Devo confessar que, estando sem tempo absolutamente algum para redigir este texto antes de sair dos Estados Unidos, iniciei a escrita dele em Paris e terminei-o em Lisboa – tendo-se as notas que fui registando alterado conforme o meio em que eu circulava. Ainda nos EUA eu pensara na problemática que afecta a minha geração de emigrantes açorianos e portugueses em geral, confrontada com uma situação económica que não garante, pelo menos para os que sempre sobreviveram do trabalho nas fábricas, um futuro tão risonho como o que encontraram ao chegar então à terra dos seus sonhos. Depois, em Paris, por sugestão de um amigo, comprei e li o romance La Confession de Castel Gandolfo, de Pietro De Paoli, que imagina o que terá sido a conversa entre Bento XVI e o seu antigo colega de Faculdade, o famoso teólogo Hans Küng, durante uma suposta visita deste último. O livro é, no fundo, uma reflexão sobre a modernidade, excelente porta de entrada para um dos temas desta intervenção e a ele recorrerei. Ainda nesta cidade, deparei com outro livro que comprei e comecei a ler – De quoi l’avenir intellectuel sera-t-il fait? – um inquérito a vinte intelectuais franceses sobre o futuro que eles julgam ser o que nos espera. Entretanto, via Internet, leio, num jornal português, a notícia de um discurso do Presidente da República lamentando a falta de rumo em Portugal. “O país está sem rumo e sem confiança no futuro”, nas palavras de Cavaco Silva citadas pelo jornal. “Os portugueses perguntam-se todos os dias: para onde é que estão a conduzir o país? Em nome de quê se fazem todos estes sacrifícios?” – dizia o Presidente português, na sessão solene do 36.º aniversário do 25 de Abril, na Assembleia da República. Noutro jornal, já em Lisboa, dei com um artigo a fustigar duramente o Governo por ter feito as pessoas pensarem que Portugal tinha finalmente entrado em velocidade de cruzeiro no mundo europeu do desenvolvimento, da justiça, da qualidade de vida e, se calhar mesmo, no nirvana. Em nenhuma linha o articulista responsabilizava o cidadão português por alguma coisa do que lhe está a acontecer. Tudo é culpa do Estado e dos seus líderes.

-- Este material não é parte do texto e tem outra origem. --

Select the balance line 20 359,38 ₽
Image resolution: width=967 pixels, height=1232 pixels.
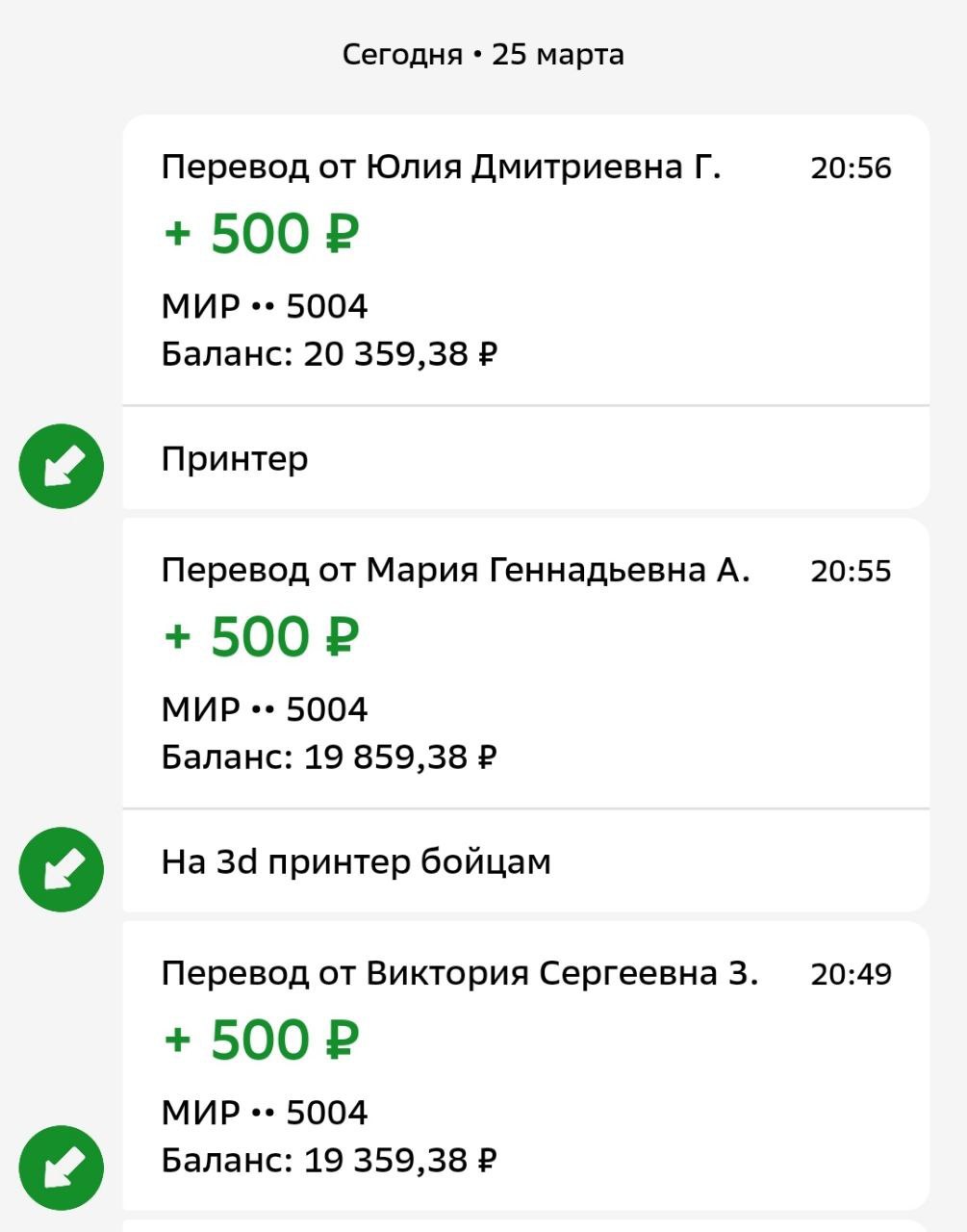329,354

Vem de longe esta nossa tradição de se culpar o Estado. Fomos o que fomos no passado por causa da Inquisição, da Monarquia, da República, do Salazarismo, do 25 de Abril e agora da Europa, e sempre do Governo. A nossa propensão para acusar os outros dos nossos próprios males faz-nos esquecer que, ao insistirmos nessa tecla, não passamos afinal de marionettes cujos cordelinhos são puxados por forças que nos transcendem. Quer dizer, por toda a gente menos por nós que, ao fim e ao cabo, nos auto-reduzimos a pobres de espírito sem qualquer liberdade de pensar e muito menos de agir.
Daí que, como resultado de um mergulho de duas semanas na Europa, tenha finalmente decidido falar não especificamente dos Açores ou dos seus emigrantes no continente Americano, mas de nós, açorianos e portugueses, no contexto da modernidade. Já Antero tinha dito que, ao fim e ao cabo, do ponto de vista da cultura – isto é, do nosso modo de sentir e agir – Portugal era uma parte da Ibéria e os Açores um aditamento português.
Se não bastassem jornais europeus a confirmarem o sentir dos intelectuais franceses no volume sobre o futuro que atrás referi, mais do que simbólica seria a nuvem que tem pairado nestes últimos tempos sobre a Europa e quase a paralizou. (Na Internet circula uma piada de humor negro sobre o testamento que a economia da Islândia terá deixado ao falecer: Espalhem as minhas cinzas pela Europa inteira. De facto negro como a nuvem mas, como quase sempre acontece no humor, retirado o lado caricatural, fica algo – neste caso por sinal profundo – que nos deve levar a pensar). Na verdade, o vulcão islandês de impronunciável nome que lançou imensa camada de espesso fumo, sobreveio carregado de simbólica lava a extravasar das entranhas da consciência europeia. A imagem televisiva daquele escocês furibundo no aeroporto Eu odeio a Islândia! – uma pacífica e bela ilha que só quem nunca visitou pode insultar – foi vigorosamente emblemática.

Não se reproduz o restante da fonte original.